▶ _Collected data entries_:
►

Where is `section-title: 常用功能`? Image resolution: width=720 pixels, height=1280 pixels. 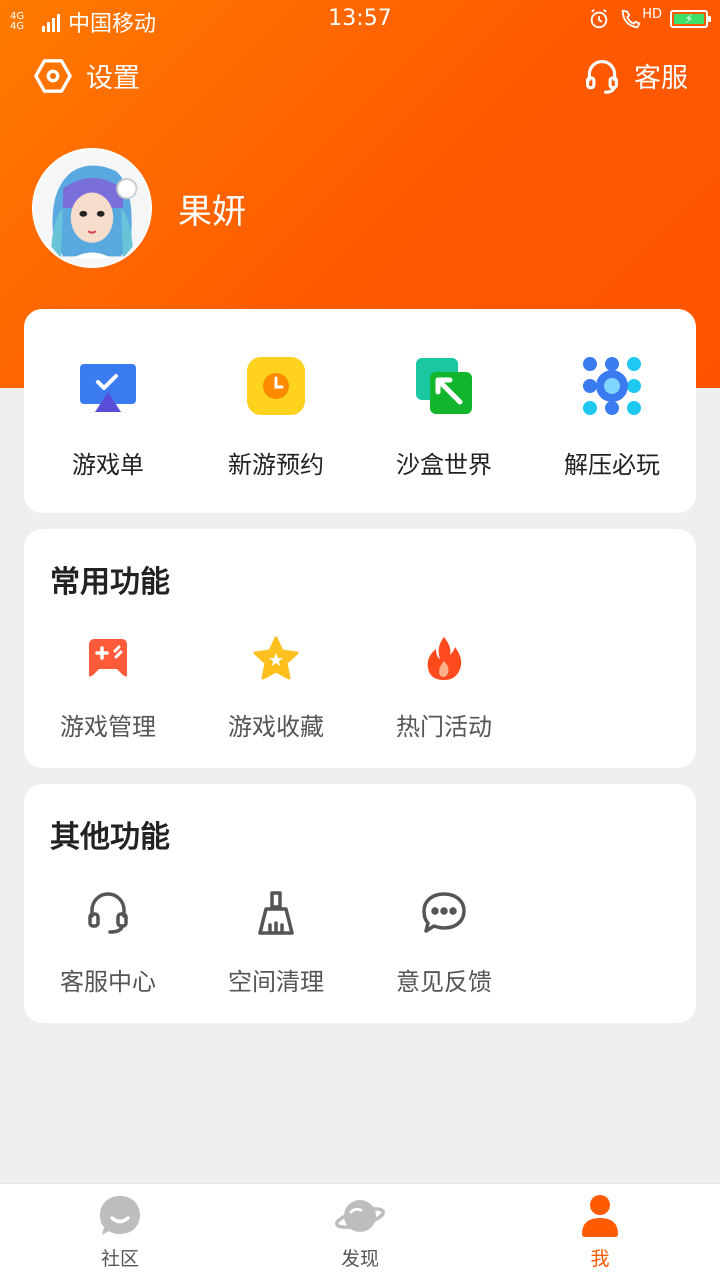
section-title: 常用功能 is located at coordinates (110, 582).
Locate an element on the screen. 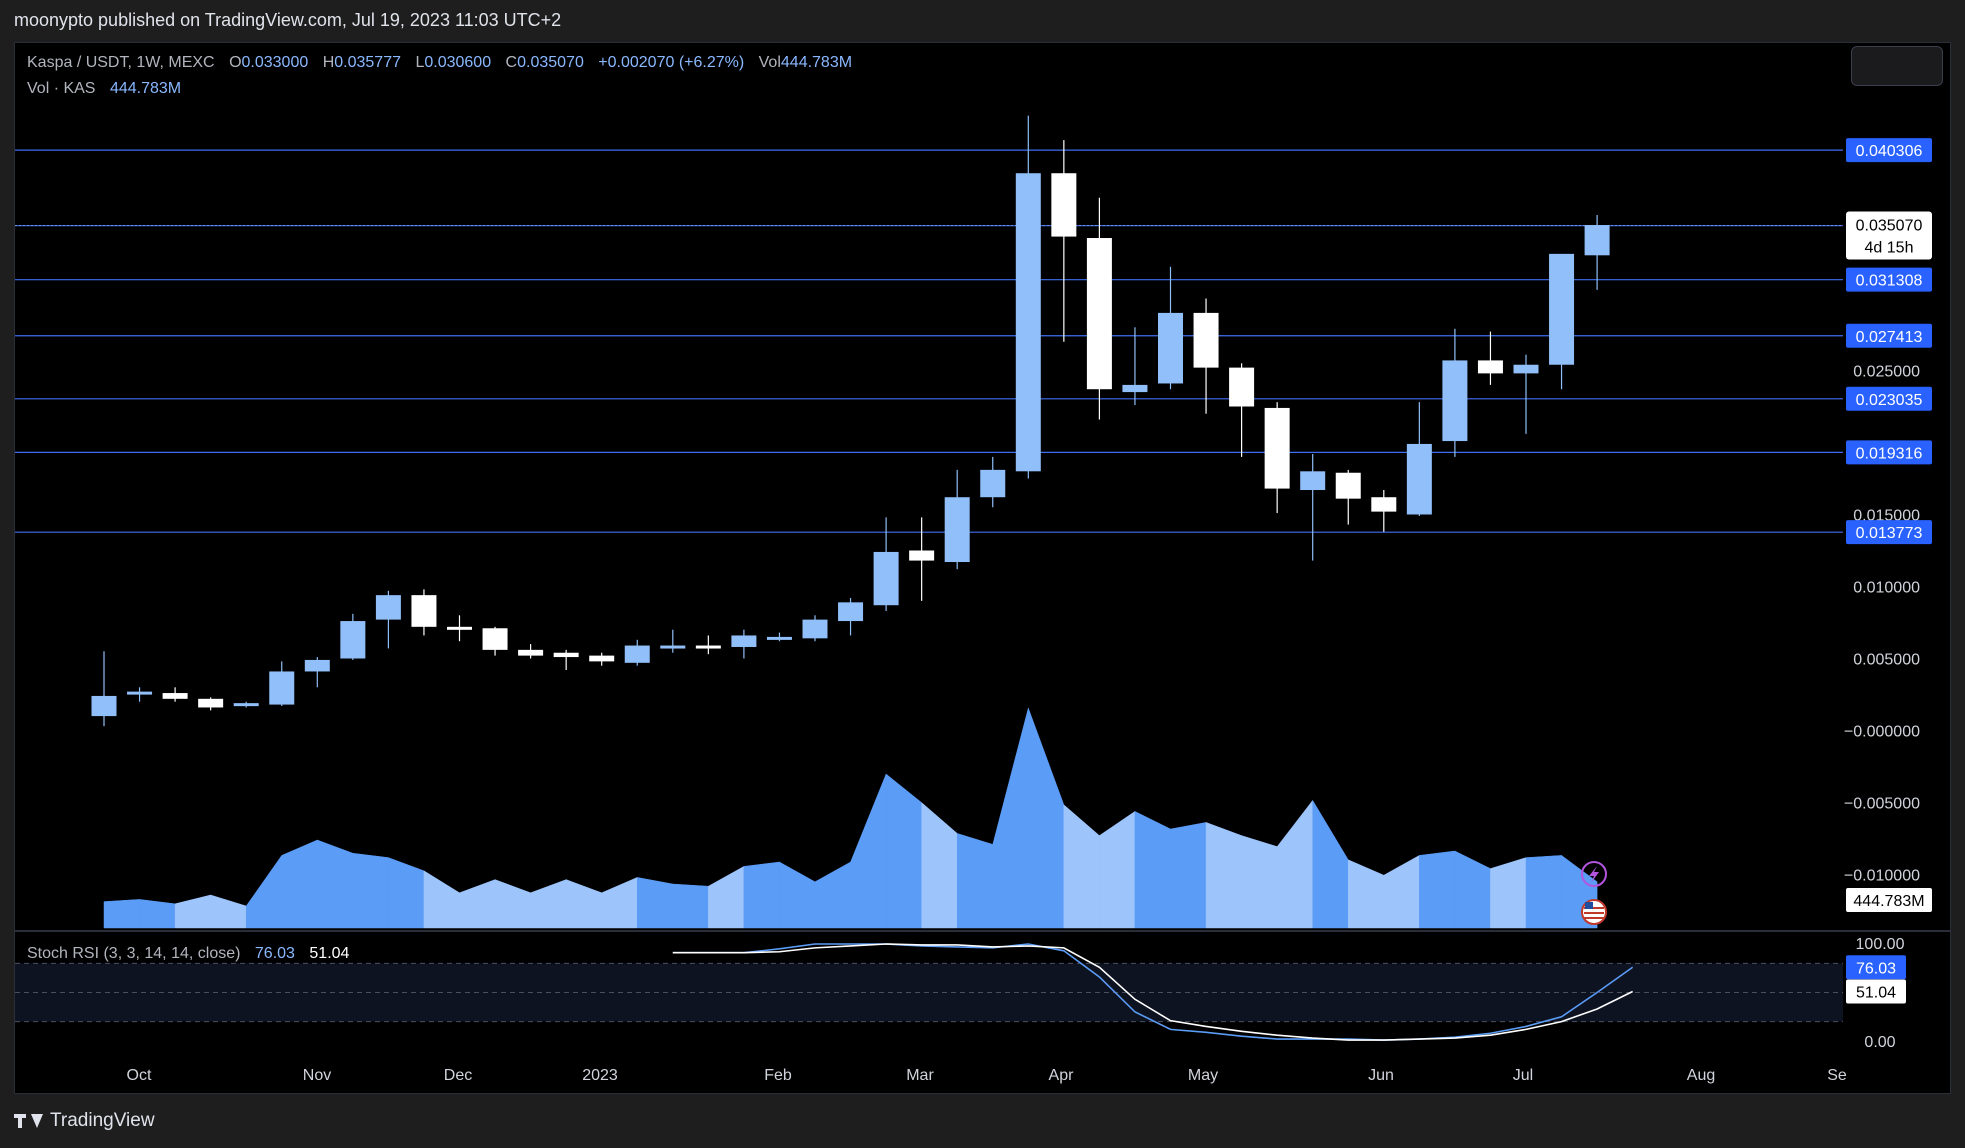  level-label: 0.040306 is located at coordinates (1890, 152).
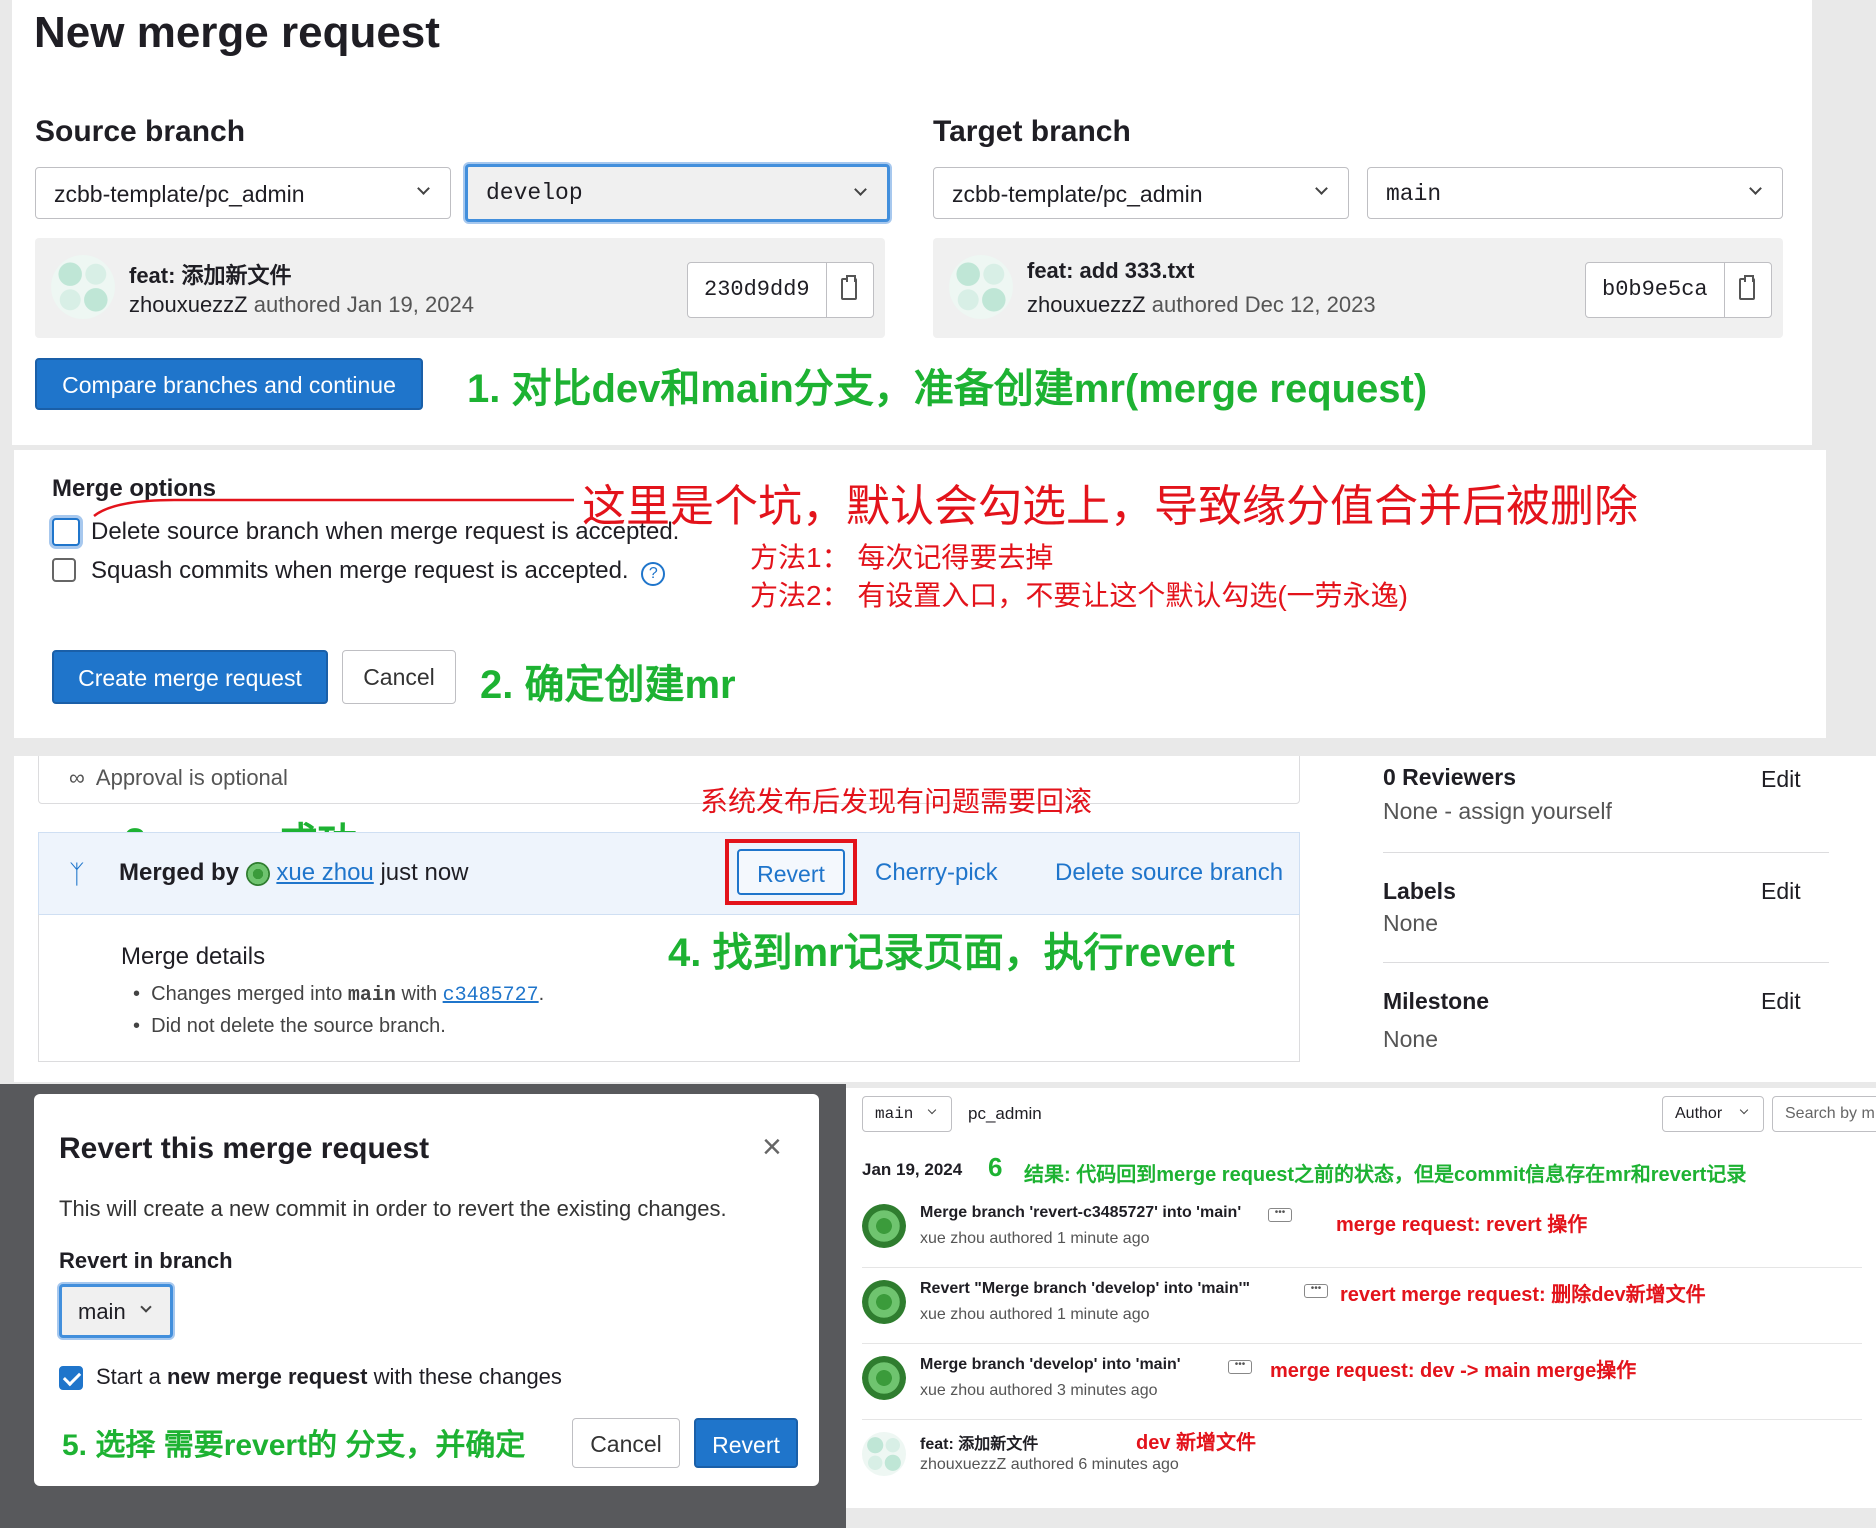 The height and width of the screenshot is (1528, 1876). Describe the element at coordinates (64, 570) in the screenshot. I see `squash-checkbox` at that location.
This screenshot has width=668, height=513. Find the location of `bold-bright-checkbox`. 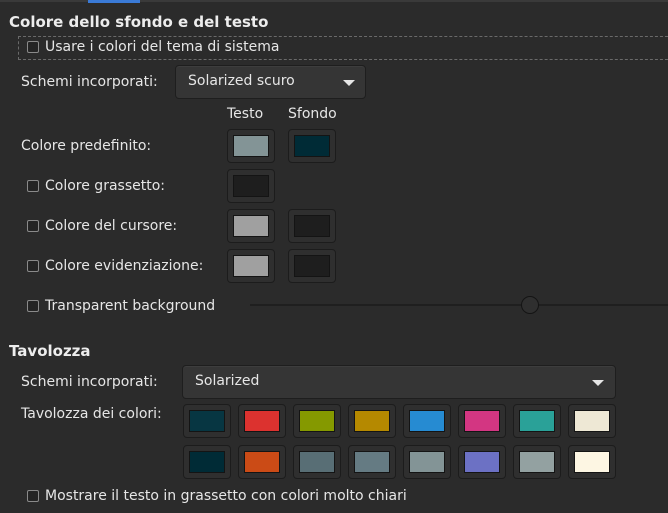

bold-bright-checkbox is located at coordinates (33, 496).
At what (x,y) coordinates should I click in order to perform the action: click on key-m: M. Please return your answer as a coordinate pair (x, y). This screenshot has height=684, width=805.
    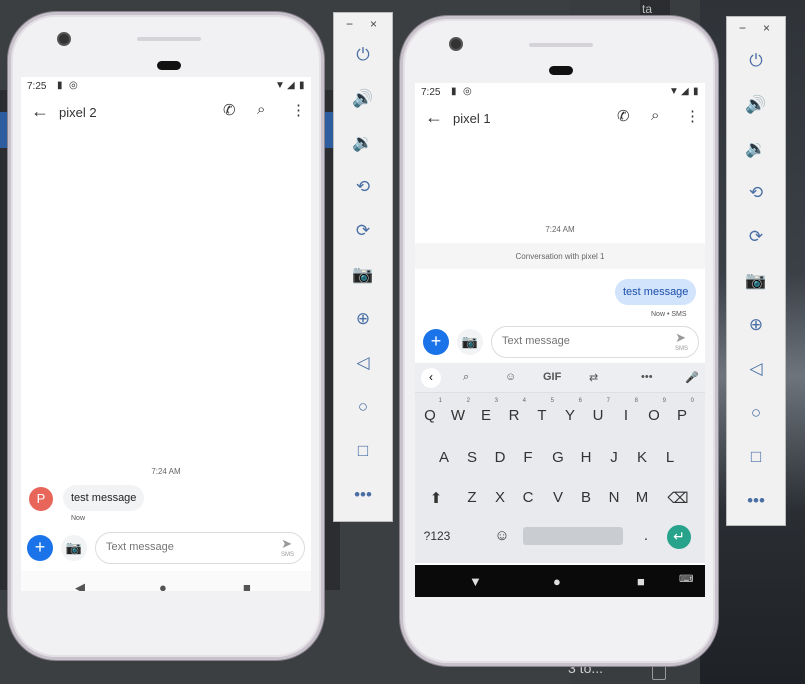
    Looking at the image, I should click on (642, 498).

◄

▶ _EXERCISE DETAILS_:
Copy out word for word the stretch of the listing from the line containing "At what (x,y)" through the end, leaving out the pictures.

▶ _RESULT OF THIS EXERCISE_:
At what (x,y) coordinates should I click in order to perform the action: click on key-m: M. Please return your answer as a coordinate pair (x, y). This screenshot has height=684, width=805.
    Looking at the image, I should click on (642, 498).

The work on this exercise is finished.